Securities Fraud: How the SEC Enforces the Fair Disclosure (FD) Rule
Contents
Securities Fraud: How the SEC Enforces the Fair Disclosure (FD) Rule
What is the Fair Disclosure Rule?
The Fair Disclosure Rule was adopted by the SEC in 2000 to prohibit selective disclosure by publicly traded companies of material nonpublic information to certain individuals or entities such as analysts, institutional investors or other market professionals before disclosing it to the general public.
Prior to Reg FD, companies could selectively disclose important information to favored analysts or investors before making it public. This allowed certain parties to make trading decisions based on the nonpublic information, while the general investing public was still in the dark, putting them at an unfair disadvantage.
Reg FD mandates that when a publicly traded company (or a person acting on its behalf) intentionally discloses material nonpublic information to securities market professionals, shareholders, or holders of the company’s securities who may trade on the basis of the information, the company must also make public disclosure of that same information. This levels the playing field and helps protect the integrity of the market.
What is Considered Material Nonpublic Information Under Reg FD?
Information is considered material if there is a substantial likelihood that a reasonable investor would consider it important in making an investment decision or if it would significantly alter the total mix of information available. Examples could include:
- Earnings results
- Mergers, acquisitions, joint ventures or changes in assets
- New products, discoveries or developments regarding customers or suppliers
- Changes in control or management
- Change in auditors or auditor notification of inability to rely on financials
- Events regarding the company’s securities
To be nonpublic, the information must not have been previously disseminated in a manner that makes it available to investors generally. The SEC has provided guidance that information is considered public only once it has been disclosed via the company’s website, press releases, webcasts, conference calls or SEC filings.

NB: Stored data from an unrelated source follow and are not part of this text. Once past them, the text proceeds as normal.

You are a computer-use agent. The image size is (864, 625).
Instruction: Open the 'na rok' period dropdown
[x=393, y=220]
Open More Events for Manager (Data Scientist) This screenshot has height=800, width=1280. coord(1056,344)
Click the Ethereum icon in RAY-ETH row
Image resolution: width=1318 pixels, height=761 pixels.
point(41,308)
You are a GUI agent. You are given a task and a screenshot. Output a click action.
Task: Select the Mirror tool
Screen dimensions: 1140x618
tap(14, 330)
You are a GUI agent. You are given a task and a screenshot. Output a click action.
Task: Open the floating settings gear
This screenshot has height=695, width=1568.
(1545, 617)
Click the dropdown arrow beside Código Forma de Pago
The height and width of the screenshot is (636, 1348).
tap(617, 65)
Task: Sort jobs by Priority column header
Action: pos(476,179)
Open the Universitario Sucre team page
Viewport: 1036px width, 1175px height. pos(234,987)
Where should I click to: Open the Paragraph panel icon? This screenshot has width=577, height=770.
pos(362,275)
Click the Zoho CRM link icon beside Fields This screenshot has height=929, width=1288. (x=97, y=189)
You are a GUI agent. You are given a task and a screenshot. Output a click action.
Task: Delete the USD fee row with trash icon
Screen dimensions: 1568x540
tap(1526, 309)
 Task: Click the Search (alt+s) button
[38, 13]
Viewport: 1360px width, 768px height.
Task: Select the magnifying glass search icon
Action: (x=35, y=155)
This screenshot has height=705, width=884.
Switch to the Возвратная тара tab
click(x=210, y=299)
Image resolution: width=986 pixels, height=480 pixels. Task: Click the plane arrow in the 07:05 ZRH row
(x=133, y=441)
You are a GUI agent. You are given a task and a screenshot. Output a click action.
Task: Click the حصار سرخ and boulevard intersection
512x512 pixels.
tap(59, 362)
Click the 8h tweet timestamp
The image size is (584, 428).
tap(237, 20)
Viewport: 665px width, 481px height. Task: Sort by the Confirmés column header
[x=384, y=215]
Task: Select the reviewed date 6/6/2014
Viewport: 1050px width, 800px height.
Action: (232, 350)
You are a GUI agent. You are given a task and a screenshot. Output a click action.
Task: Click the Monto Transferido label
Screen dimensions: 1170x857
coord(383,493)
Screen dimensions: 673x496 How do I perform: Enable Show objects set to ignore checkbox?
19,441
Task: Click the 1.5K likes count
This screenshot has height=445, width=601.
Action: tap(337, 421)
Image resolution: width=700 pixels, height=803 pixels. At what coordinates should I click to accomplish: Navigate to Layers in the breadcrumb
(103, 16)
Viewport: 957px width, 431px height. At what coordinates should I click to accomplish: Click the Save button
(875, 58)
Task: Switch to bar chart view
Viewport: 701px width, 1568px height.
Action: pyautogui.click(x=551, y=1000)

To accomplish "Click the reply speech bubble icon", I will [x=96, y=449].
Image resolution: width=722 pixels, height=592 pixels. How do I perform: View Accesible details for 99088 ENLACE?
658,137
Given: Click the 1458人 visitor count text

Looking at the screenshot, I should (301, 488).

Defenses and Challenges Against Reg FD Violations
Companies and individuals accused of Reg FD violations may raise certain defenses such as:
- The information selectively disclosed was not actually material.
- The disclosure was unintentional and accidental.
- Proper public disclosure was made within 24 hours (or promptly for unintentional disclosures).
- The communication fell under the “ordinary course of business” exception.
However, the SEC usually conducts thorough investigations and it can be difficult to successfully make these claims once charges have been brought. Settlements to avoid litigation expenses and negative publicity are common.
The biggest challenge to Reg FD came in 2020 when the SEC amended it to expressly deny private rights of action. This means only the SEC can bring enforcement actions under Reg FD, private investors and shareholders cannot sue for alleged violations. This addressed concerns over frivolous lawsuits and companies disclosing less information out of litigation fears.